Клод казался погруженным в какие-то мрачные мысли. Наконец, он обратился к Шармолю:
– Пьера… то есть, я хотел сказать, господин Жак… займитесь-ка Марком Сенэном.
– Да, да, господин Клод. Бедняга! Не мало-таки ему придется вынести! Ну, что делать! Сам виноват! Вольно же ему было посещать шабаш ведьм! Ключнику счетной камеры следовало бы знать известное изречение Карла Великого! «Нетопырь к добру не поведет». Что касается этой девчонки – Смелярда, что ли, они ее называют, – то я буду ожидать ваших приказаний. Кстати! Проходя в большие двери, вы мне, пожалуйста, объясните также, кстати, что означает сделанный барельефом садовник, который изображен у самого входа в церковь. Не Сеятель ли это? Г. Клод, о чем это вы задумались?
Действительно, Клод, погруженный в свои мысли, не слушал его. Шармолю, проследив направления его взора, увидел, что он машинально уставил глаза на большую паутину, протянутую возле оконца. В это время легкомысленная муха, желая вылететь на мартовское солнце, ринулась в самую паутину и запуталась в ней.
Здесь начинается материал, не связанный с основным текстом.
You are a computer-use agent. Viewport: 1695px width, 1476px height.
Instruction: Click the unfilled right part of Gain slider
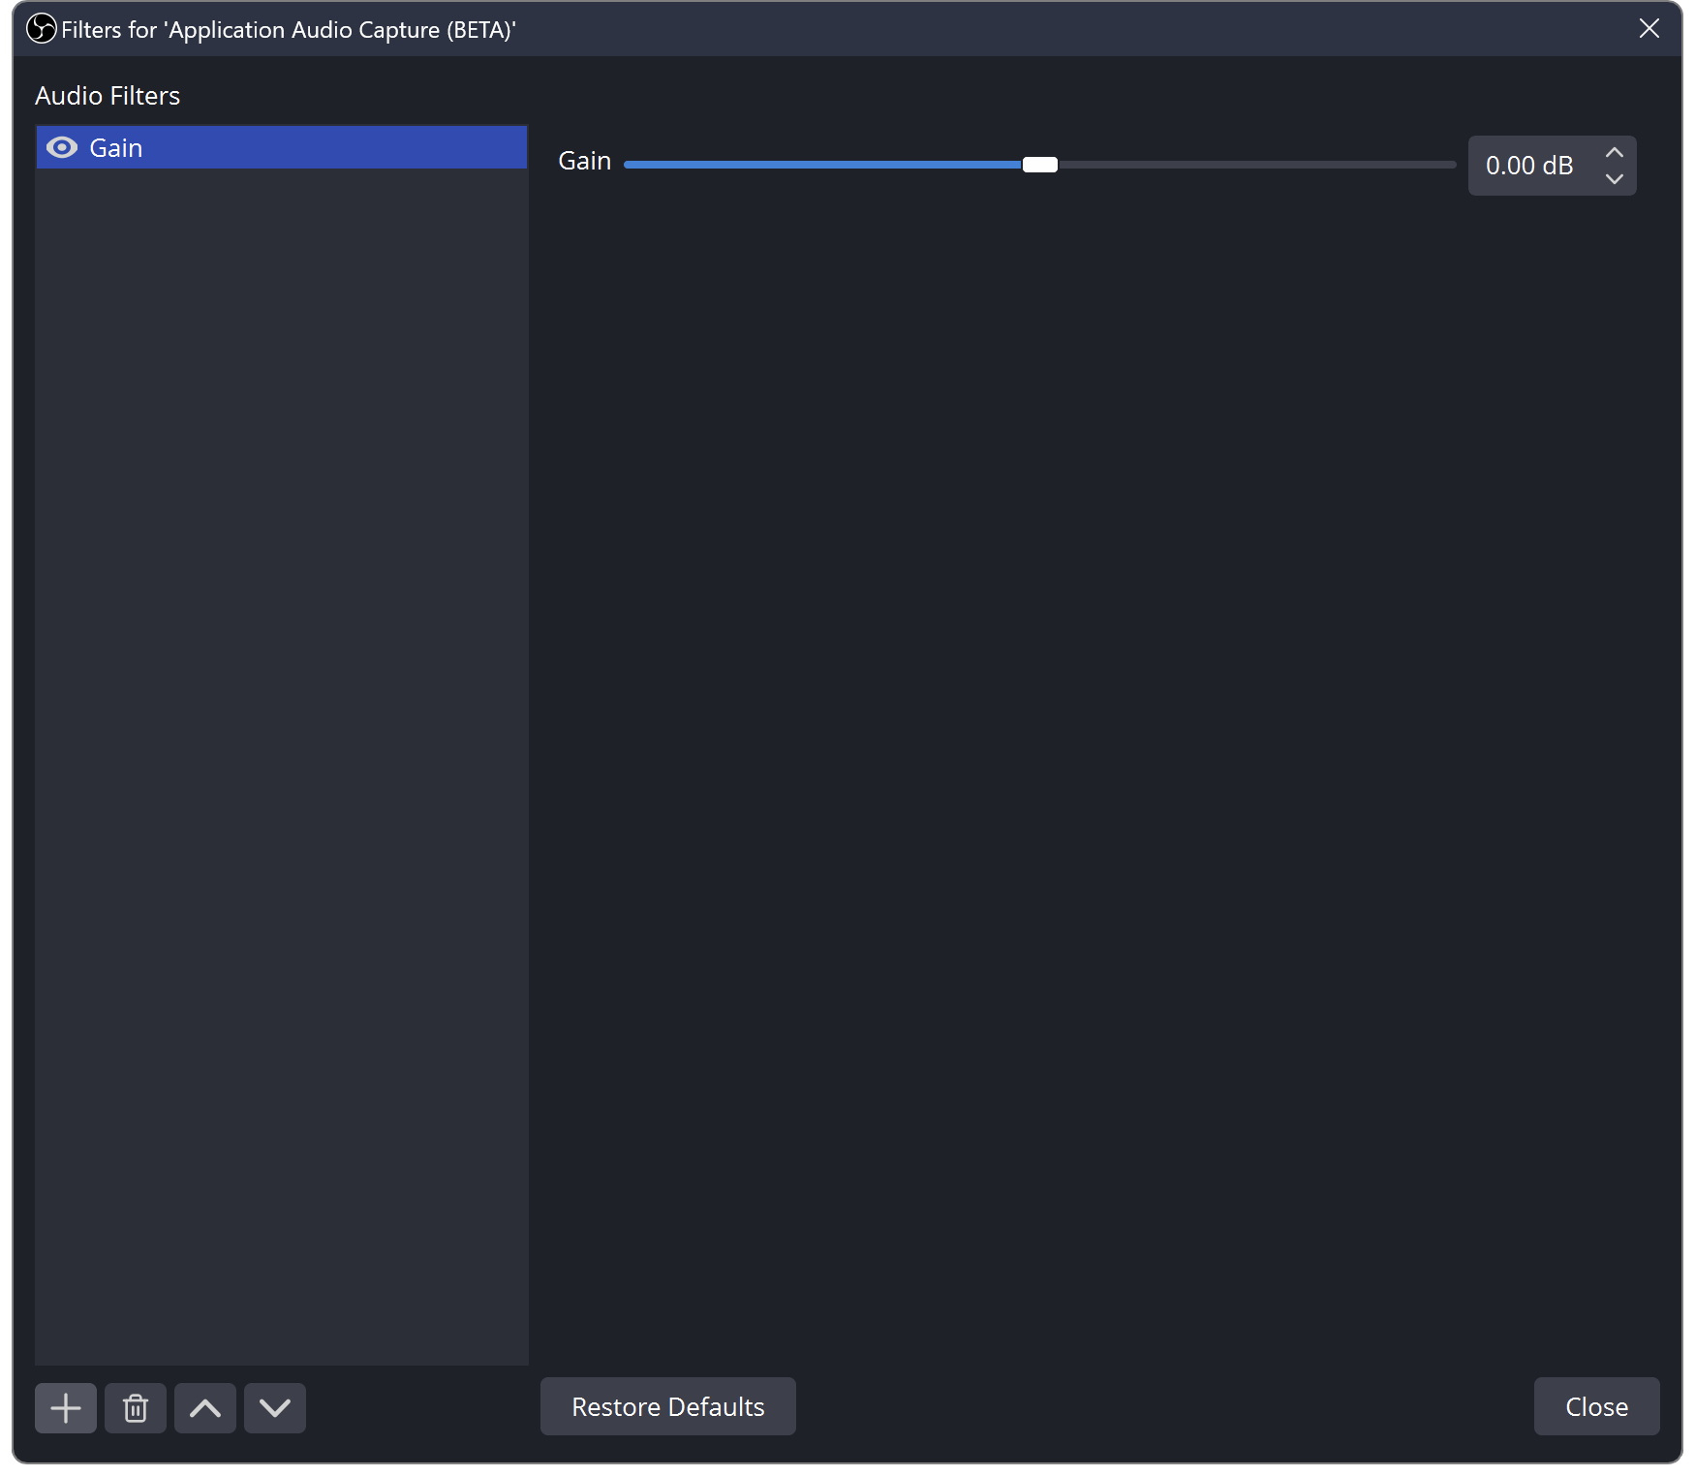click(1259, 165)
Почувствовав сотрясение своей сети, громадный паук быстро выскочил из самого отдаленного угла ее, стремительно набросился на муху, которую он перегнул пополам своими передними лапами, и вонзил ей в голову свой безобразный хобот.
– Бедная муха, – проговорил королевский прокурор при консисторском суде и протянул было руку, чтобы спасти ее.
Но архидиакон, как бы внезапно пробужденный от сна, судорожным движением схватил его за руку и воскликнул:
– Господин Жак, пусть свершится веление судьбы!
Прокурор обернулся с испуганным видом; ему показалось, будто кто-то железными клещами впился в его руку. Взор священника был неподвижен, пристален, блестящ, и он не отводил глаз от маленькой, но ужасной группы, состоявшей из мухи и паука.
– Да, да… – проговорил Клод глухим голосом, – это символ всего! Вот она только что родилась, она летает, она весела, она ищет весны, воздуха, свободы! Да, и стоит ей только попасть к этому проклятому оконцу, и невесть откуда выскакивает паук, этот безобразный паук! Бедная плясунья! Бедная муха! – такова твоя судьба! Оставьте ее, Жак, это – судьба! – Увы, Клод, и ты паук! Но в то же время, Клод, ты и муха! Ты летел к науке, к свету, к солнцу, ты только и думал о том, как бы выбраться на вольный воздух, к свету вечной истины; но, бросившись стремглав к тому светящемуся окну, которое выходит на другой мир, на мир света, знания и науки, ты, слепая муха, безумный ученый, не заметил этой тонкой паутины, протянутой судьбой между тобою и светом, ты бросился в нее, очертя голову, жалкий безумец, и теперь ты бьешься в ней с пробитой головою и с оборванными крыльями, стараясь вырваться из железных лап судьбы. – Оставьте паука докончить свое дело, господин Жак!
– Уверяю вас, – сказал Шармолю, который глядел на него, ничего не понимая; – что я не дотронусь до него; только, ради Бога, отпустите мою руку. Вы впились в нее, точно клещами.
Но архидиакон не слушал его.
– О, безумец! – продолжал он, не спуская глаз с окошка. – И если бы даже ты успел прорвать ее, эту ужасную паутину, твоими мушиными крыльями, то неужели же ты думаешь, что успел бы выбраться к свету? Увы! Дальше ты натолкнулся бы на стекло, на это прозрачное препятствие, на эту хрустальную стену, более твердую, чем медь, отделяющую все философские системы от истины. Каким образом ты успел бы пробиться сквозь нее? О, суета науки! Сколько ученых мужей прилетают издалека, чтобы разбить себе об нее лоб! И сколько различных научных систем беспорядочно жужжат и бьются об это вечное стекло!